El Eibar no se rinde: última parada en Castellón hacia el ascenso

La temporada del Eibar llega a su última estación con todo todavía por decidir. El domingo, a las 18:30 horas, el conjunto armero visita al Castellón en Castalia con la obligación de ganar y mirar de reojo al resto de marcadores para mantener vivo el sueño del ascenso a LaLiga. El playoff sigue siendo posible y en Ipurua nadie quiere dejar de creer.

El triunfo frente al Córdoba devolvió al equipo a la pelea después del golpe sufrido días antes en León. El 2-0, sostenido por el doblete de Martón y las intervenciones decisivas de Jonmi, permitió al Eibar llegar con opciones reales a la última jornada. El equipo respondió cuando más lo necesitaba y recuperó parte de la identidad que le ha permitido construir una de las mejores segundas vueltas de la categoría.

Beñat San José insistió durante la semana en esa idea de resistencia emocional que ha acompañado al grupo desde enero. «Aquí, victimismo cero. Hay que ir para adelante», resumió el técnico azulgrana, que volvió a poner en valor la capacidad del vestuario para levantarse en los momentos complicados.

Una segunda vuelta de candidato

El contexto explica gran parte de lo que está consiguiendo el Eibar. El equipo armero cerró la primera vuelta con 24 puntos y pasó a firmar una reacción casi impecable en la segunda, donde ha sumado 40. San José no escondió el orgullo por la evolución competitiva de sus jugadores y recordó que el equipo ha llegado hasta aquí «de abajo arriba», creciendo desde la autocrítica y la constancia.

Ahora toca un último esfuerzo en uno de los escenarios más exigentes de la categoría. Castalia presentará un ambiente de playoff y el Castellón también pelea por mantenerse arriba. Además, el calor aparece como un factor que preocupa al cuerpo técnico armero. «Ellos están más acostumbrados que nosotros», reconoció San José, consciente de que el ritmo físico del encuentro puede marcar diferencias en determinados momentos.

La afición también juega

El desplazamiento ha movilizado a la afición azulgrana. El club ha recibido 550 entradas para el encuentro y también ha organizado viaje en autobús para acompañar al equipo en una cita decisiva. La afición quiere empujar hasta el final a un grupo que ha vuelto a conectar con la grada después de meses de crecimiento competitivo.

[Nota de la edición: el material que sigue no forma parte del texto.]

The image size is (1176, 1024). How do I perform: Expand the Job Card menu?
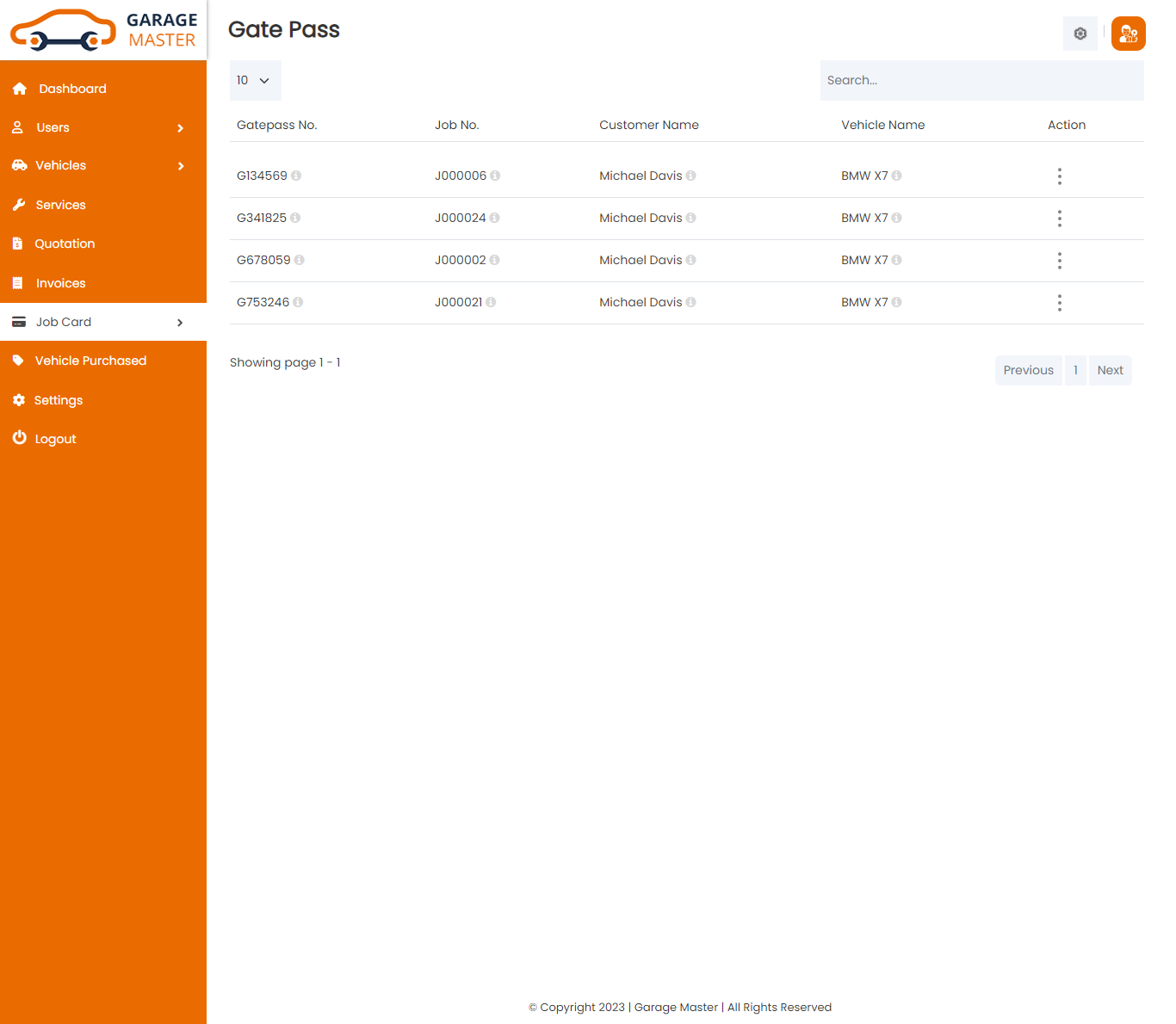point(103,322)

San José habló precisamente de esa identificación entre equipo y afición. «Ipurua nos ayuda y nosotros también hemos hecho sentir orgullo a Ipurua», explicó el entrenador, convencido de que el vínculo generado durante la temporada debe convertirse ahora en energía competitiva para el último paso.

El Eibar llega a la última jornada obligado a ganar y esperar. No depende completamente de sí mismo, pero sí de ofrecer su mejor versión. La misma que le permitió convertir una temporada irregular en una candidatura real al playoff. En Castalia no habrá margen para especular. Solo noventa minutos para seguir soñando.